About this exercise> Search the records below for "agent" and copy every line it turns up in.

Material for this exercise>
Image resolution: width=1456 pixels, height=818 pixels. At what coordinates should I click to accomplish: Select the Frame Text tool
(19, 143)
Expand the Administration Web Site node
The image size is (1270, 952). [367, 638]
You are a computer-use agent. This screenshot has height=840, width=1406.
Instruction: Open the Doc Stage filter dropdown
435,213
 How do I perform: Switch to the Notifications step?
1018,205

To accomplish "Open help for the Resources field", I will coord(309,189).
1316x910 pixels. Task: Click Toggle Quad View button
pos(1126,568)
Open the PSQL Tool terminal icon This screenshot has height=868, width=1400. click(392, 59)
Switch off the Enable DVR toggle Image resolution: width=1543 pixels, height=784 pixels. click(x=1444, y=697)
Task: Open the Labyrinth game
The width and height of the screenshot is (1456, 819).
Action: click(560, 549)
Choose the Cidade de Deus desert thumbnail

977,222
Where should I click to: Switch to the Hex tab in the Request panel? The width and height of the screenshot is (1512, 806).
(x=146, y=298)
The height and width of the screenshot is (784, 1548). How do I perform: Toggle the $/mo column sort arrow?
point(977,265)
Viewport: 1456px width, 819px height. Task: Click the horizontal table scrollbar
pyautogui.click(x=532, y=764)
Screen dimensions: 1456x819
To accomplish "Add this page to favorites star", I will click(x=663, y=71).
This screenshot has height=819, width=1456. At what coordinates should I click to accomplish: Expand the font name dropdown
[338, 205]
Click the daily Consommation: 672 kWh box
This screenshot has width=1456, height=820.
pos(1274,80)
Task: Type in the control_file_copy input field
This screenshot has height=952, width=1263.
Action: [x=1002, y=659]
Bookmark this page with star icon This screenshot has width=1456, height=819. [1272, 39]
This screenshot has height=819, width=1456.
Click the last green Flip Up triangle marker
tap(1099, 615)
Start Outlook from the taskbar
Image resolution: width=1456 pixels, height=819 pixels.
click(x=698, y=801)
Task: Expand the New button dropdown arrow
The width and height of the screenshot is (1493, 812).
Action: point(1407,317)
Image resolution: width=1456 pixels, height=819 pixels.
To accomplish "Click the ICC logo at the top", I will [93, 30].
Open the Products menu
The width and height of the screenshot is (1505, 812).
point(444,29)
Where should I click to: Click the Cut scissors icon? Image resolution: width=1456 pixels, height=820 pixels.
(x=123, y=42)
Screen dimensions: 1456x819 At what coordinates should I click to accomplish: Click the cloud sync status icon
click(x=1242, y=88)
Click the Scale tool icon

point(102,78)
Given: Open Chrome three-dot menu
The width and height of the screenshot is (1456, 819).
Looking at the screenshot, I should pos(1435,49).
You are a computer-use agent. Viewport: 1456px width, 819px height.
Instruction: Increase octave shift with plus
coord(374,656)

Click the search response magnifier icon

Result below>
You are a computer-use agent. This screenshot has height=840, width=1406.
You are a computer-use agent. Viewport: 1456px width, 819px height.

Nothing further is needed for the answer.